● SHORT EXERCISE:
Rewrite the lines from the line with "Toggle power for" to the line with "Looking at the screenshot, I should (x=181, y=637).", replacing "Toggle" with "Switch" and leaving everything else unchanged.

───── EXERCISE MATERIAL

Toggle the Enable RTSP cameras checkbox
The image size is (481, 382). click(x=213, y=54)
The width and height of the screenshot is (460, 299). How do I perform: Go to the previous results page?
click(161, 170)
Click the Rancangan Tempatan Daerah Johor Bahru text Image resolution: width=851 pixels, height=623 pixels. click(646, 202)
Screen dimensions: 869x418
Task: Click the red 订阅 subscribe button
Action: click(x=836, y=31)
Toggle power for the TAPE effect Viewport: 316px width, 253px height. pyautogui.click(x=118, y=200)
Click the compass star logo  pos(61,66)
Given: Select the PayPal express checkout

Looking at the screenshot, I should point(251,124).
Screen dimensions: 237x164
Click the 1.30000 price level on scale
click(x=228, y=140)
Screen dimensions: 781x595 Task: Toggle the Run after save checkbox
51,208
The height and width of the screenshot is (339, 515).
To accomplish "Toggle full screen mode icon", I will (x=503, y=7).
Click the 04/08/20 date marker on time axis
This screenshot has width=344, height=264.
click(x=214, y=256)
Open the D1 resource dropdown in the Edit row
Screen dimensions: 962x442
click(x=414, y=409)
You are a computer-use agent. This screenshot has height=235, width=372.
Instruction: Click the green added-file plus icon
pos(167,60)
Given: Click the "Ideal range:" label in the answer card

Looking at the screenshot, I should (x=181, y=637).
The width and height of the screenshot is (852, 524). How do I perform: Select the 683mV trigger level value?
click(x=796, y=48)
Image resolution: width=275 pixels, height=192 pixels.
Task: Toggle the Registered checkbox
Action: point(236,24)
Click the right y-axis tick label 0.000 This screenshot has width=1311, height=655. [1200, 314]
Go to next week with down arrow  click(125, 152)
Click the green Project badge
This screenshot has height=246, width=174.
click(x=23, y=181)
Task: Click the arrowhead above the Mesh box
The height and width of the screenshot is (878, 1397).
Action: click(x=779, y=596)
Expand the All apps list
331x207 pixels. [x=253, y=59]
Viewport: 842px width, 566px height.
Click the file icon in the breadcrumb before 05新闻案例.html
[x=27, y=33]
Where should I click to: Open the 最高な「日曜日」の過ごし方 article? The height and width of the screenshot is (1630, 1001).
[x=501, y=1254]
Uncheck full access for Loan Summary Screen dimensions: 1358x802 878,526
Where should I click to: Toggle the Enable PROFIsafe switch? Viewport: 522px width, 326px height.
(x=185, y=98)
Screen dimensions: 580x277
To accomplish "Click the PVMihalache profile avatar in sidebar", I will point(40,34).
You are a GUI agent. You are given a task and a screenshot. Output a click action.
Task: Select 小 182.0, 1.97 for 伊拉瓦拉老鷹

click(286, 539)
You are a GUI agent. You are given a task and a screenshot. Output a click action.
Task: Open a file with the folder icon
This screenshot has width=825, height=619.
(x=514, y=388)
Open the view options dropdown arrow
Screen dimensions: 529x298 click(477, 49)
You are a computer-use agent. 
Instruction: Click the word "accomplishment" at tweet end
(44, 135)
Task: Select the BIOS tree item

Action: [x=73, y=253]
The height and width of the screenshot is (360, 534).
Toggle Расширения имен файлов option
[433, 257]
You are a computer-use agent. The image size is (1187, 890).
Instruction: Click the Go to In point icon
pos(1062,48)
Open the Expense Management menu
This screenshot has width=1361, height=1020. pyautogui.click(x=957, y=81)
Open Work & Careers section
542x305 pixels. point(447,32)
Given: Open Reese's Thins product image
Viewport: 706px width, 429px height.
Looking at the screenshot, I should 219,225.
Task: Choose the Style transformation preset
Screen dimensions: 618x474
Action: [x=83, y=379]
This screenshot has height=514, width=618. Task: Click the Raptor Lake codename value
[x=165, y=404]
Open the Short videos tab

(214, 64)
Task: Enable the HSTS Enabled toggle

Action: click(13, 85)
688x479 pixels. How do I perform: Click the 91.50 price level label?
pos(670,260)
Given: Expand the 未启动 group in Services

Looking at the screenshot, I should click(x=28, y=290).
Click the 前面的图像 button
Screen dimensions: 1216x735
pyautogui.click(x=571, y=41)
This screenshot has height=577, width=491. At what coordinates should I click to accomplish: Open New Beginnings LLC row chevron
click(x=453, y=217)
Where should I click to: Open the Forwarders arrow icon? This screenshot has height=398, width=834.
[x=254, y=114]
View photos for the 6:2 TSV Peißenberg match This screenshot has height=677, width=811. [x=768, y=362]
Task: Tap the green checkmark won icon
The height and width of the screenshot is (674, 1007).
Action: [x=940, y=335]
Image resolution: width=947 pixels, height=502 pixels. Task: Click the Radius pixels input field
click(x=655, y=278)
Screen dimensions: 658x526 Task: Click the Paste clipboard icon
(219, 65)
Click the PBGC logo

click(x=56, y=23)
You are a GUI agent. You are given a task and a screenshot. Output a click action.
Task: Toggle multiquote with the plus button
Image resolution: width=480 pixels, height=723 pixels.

──────────

● WRITTEN RESPONSE:
Switch power for the TAPE effect Viewport: 316px width, 253px height. pyautogui.click(x=118, y=200)
Click the compass star logo  pos(61,66)
Given: Select the PayPal express checkout

Looking at the screenshot, I should point(251,124).
Screen dimensions: 237x164
Click the 1.30000 price level on scale
click(x=228, y=140)
Screen dimensions: 781x595 Task: Switch the Run after save checkbox
51,208
The height and width of the screenshot is (339, 515).
To accomplish "Switch full screen mode icon", I will (x=503, y=7).
Click the 04/08/20 date marker on time axis
This screenshot has width=344, height=264.
click(x=214, y=256)
Open the D1 resource dropdown in the Edit row
Screen dimensions: 962x442
click(x=414, y=409)
You are a computer-use agent. This screenshot has height=235, width=372.
Instruction: Click the green added-file plus icon
pos(167,60)
Given: Click the "Ideal range:" label in the answer card

Looking at the screenshot, I should (x=181, y=637).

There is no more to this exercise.